Through the Case Western’s Urban Health Pathway, I have developed the “Sickle Cell Buddy Program” at Rainbow Babies and Children’s Hospital. Though this mentorship program, I aim to both see relationships built between medical students and chronically transfused patients, as well as study the impact of these relationships on how these children view their healthcare experiences. I wanted to use my position as a medical student passionate about SCD to do something positive for the children who have to come to the hospital so often. I also wanted to provide an opportunity for other medical students to learn more about this condition and develop even more compassion for these kids. Even with this goal in mind, I did not know how powerful my first experience with my buddy would be.
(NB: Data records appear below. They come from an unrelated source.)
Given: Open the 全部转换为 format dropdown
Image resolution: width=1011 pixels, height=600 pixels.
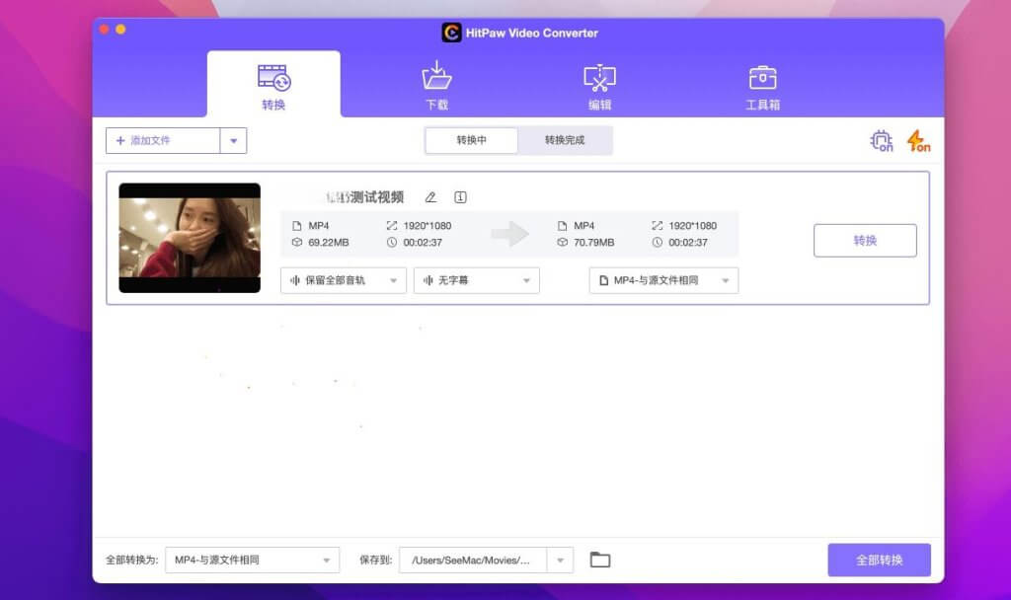Looking at the screenshot, I should click(x=252, y=560).
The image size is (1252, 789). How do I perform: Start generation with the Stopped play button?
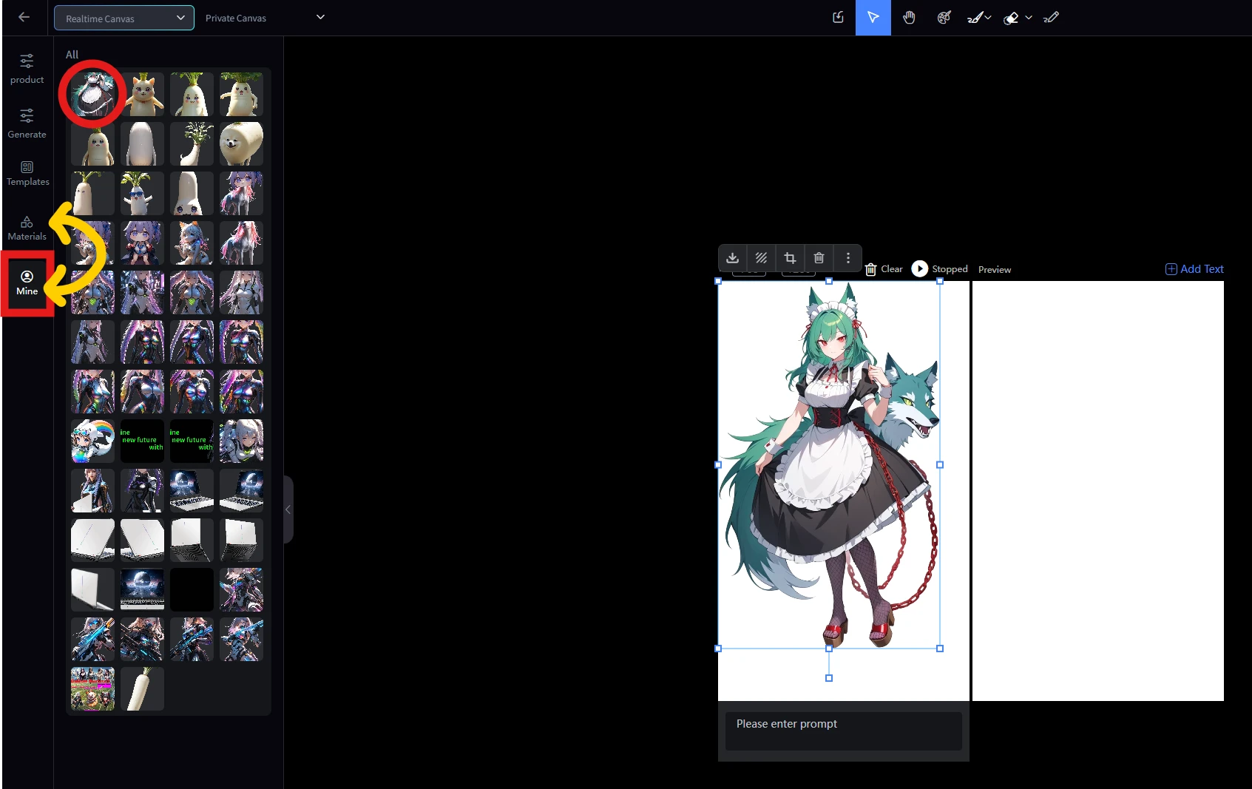(919, 269)
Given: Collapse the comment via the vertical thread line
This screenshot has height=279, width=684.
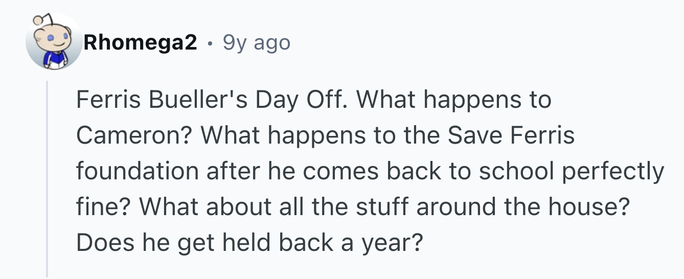Looking at the screenshot, I should click(x=48, y=179).
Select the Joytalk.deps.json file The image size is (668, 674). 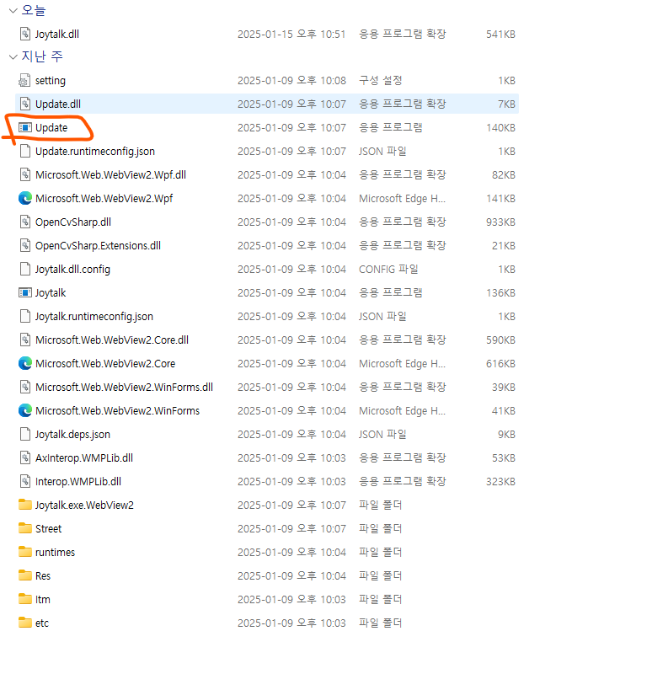point(72,435)
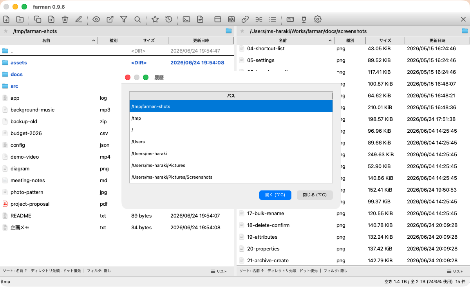Click the new file icon in toolbar
The height and width of the screenshot is (287, 470).
pyautogui.click(x=6, y=19)
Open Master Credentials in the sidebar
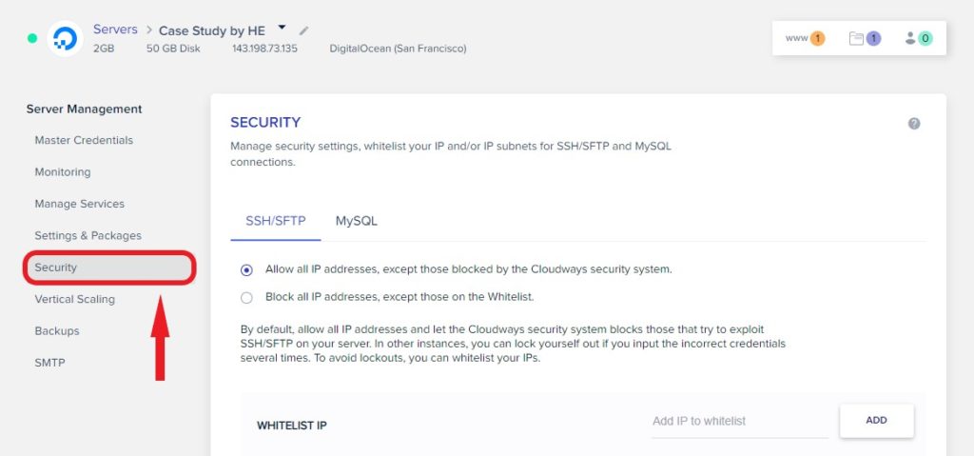The image size is (974, 456). click(x=84, y=140)
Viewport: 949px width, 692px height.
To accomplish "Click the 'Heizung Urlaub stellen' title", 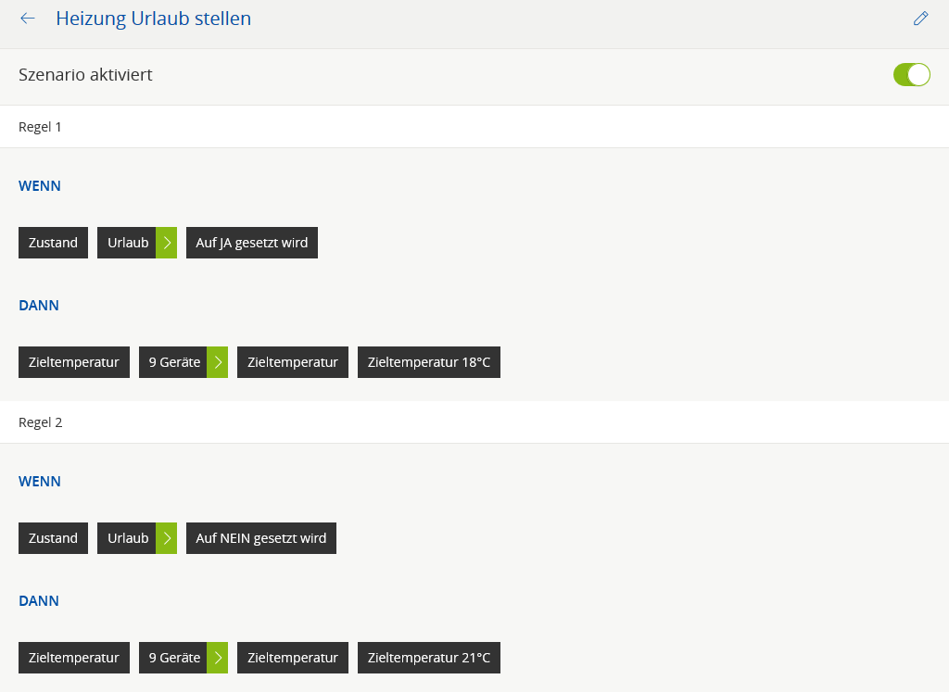I will 153,19.
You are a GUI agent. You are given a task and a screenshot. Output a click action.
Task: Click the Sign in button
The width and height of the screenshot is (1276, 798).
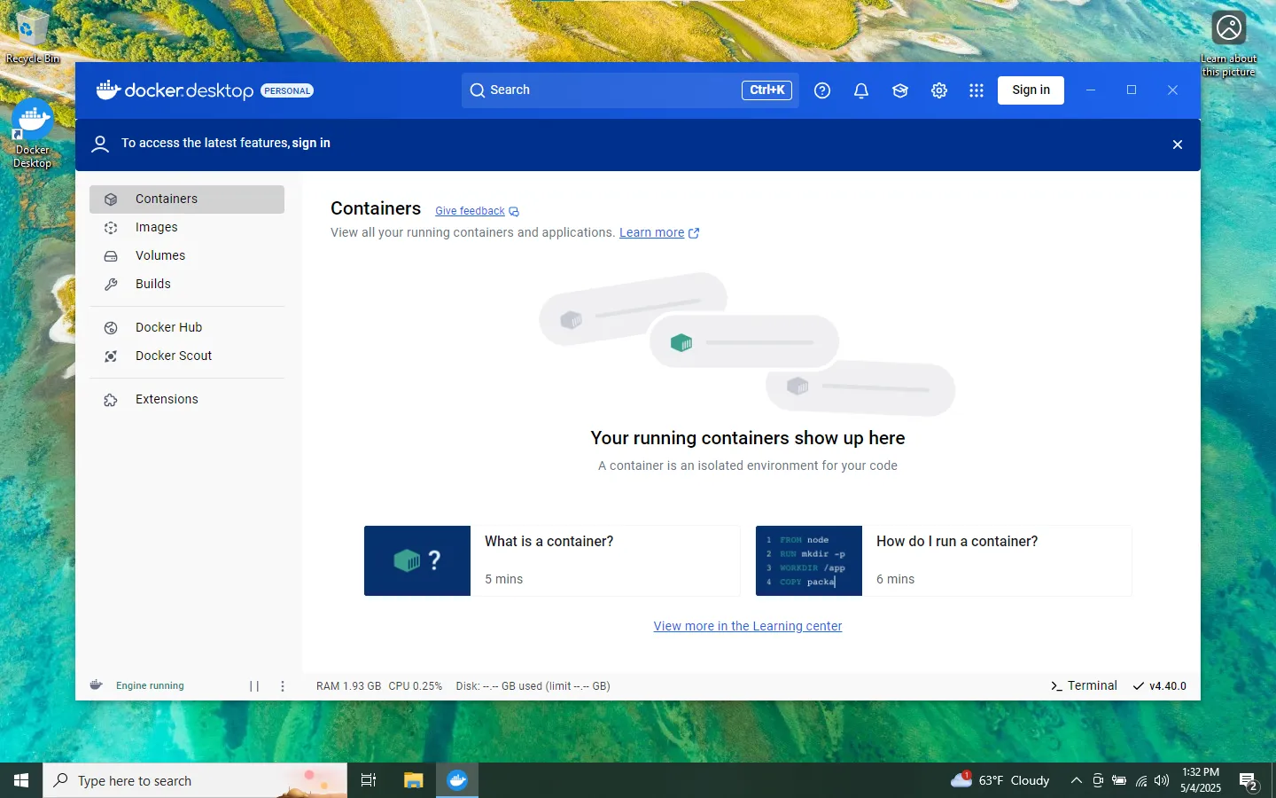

My buddy is a 13 year old boy with blonde dreadlocks, tan skin, hazel eyes and a shiny, jewel-studded watch one of his older brothers gave to him. That brother used to take him to these appointments, but had died recently as a result of gun violence. In fact, it had been an accident. Interestingly, I had learned of that brother months before during CPCP with Dr. Little as my preceptor. That summer I met my buddy’s other older brother with sickle cell, who was visibly still distraught from the event. So, in the space of six months I have met both sides of one family impacted with sickle cell and other tragedies in the same hospital. When I went to meet my buddy, a great kid, I noticed he was watching Big Hero 6, a Disney movie about a boy who grieves the loss of his older brother as well. The situation was so uncanny and so powerful. These patient experiences really showcase the unique and awesome position it is to be a healthcare-provider-in-training. In helping patients to be well, we learn about the most intimate, powerful and painful experiences of their lives. I’ve also been able to learn more about the critical roles social workers, child life specialists and nurses play in these settings! Thank goodness doctors don’t have to do this alone.
From day one at Case until now, I have grown into a more socially active, academic and patient-focused person. I truly hope that I can grow much more in these ways so that I can one day become the doctor I need to be and so like Bilbo Baggins, I will have an even greater story to tell.